Bruce created Swansong 10 years ago as a response to a novel about torture and interrogation, and it has lost none of its insidiousness. The original casting was male, but this time an all-female cast (led by the remarkable Didy Veldman) gives the piece a very different slant. Where the male interrogators suggested sheer brutality, women seem to underline the sexual element in sadism. And this frisson of titillation renders the piece more discomfiting than ever.

Can it be right to make beauty out of evil (for Bruce's gymnastic routines, particularly when the three dance together, are stunningly good)? Can we sit complacent before a representation of crimes we know to be rife even now in South America? It is not the same as seeing a play like Death and the Maiden. Ugliness is not a part of this vocabulary.

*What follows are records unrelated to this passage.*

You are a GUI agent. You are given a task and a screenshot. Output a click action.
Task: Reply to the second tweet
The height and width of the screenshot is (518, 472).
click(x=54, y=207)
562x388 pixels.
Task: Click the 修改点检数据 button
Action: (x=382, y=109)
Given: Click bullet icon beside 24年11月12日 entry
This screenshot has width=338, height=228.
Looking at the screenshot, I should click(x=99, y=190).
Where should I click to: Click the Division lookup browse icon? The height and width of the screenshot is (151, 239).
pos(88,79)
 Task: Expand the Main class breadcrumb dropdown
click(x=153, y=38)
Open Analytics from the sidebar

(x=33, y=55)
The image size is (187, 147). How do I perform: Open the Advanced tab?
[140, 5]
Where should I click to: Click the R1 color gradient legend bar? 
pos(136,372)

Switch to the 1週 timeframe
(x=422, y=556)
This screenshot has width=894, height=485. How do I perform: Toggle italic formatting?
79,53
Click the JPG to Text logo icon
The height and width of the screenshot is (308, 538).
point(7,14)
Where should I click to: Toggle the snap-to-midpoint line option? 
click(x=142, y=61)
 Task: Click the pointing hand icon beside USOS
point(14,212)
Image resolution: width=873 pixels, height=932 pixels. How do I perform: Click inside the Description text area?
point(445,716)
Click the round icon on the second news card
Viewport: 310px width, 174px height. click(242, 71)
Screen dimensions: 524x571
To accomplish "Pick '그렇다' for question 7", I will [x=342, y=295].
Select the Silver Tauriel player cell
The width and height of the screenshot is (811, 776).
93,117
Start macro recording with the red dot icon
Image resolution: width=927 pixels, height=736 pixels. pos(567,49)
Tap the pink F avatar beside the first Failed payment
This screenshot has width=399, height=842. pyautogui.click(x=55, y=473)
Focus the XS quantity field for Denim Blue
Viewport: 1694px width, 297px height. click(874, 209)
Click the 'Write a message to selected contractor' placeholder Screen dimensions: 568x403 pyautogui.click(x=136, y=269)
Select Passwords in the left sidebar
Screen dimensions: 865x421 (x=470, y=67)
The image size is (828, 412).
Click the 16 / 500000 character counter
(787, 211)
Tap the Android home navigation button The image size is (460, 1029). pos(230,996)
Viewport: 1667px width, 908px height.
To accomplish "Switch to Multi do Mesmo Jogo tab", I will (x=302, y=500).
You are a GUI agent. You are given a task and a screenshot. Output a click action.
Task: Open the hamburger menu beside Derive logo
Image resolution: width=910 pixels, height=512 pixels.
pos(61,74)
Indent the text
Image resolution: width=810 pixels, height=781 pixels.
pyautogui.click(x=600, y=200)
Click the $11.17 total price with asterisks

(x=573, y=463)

And clever as it is, Bruce's piece cannot begin to probe the deeper issues of human depravity. Yet few dance-works provoke such conflicting feelings. Perhaps that is his achievement.

No one in their right mind would expect an easy ride watching disabled people dance. CandoCo, whose company of eight includes three performers in wheelchairs and one with no legs and only half a torso, seem well aware of the potential for mawkishness. Yet against the odds, much of what they presented at the South Bank last weekend was startlingly lyrical. In Cantador, an empty wheelchair partners a tango; in Once Upon a Time in England, an able-bodied man duets tenderly with the limp body of a chair-bound woman. Yet nothing prepares for the sight of the truncated David Toole, whiffling across the stage on his powerful hands, suggesting by turns a scampering ant, a leaf in the wind, a hovering bird, a disembodied human soul. This extraordinary performer has now retired from dance, leaving CandoCo to redefine its goals without the main attraction. He is off to Argentina to make a film. The can-do philosophy knows no limits.

Rambert Dance Company: Oxford Apollo (01865 241631), Tues-Sat.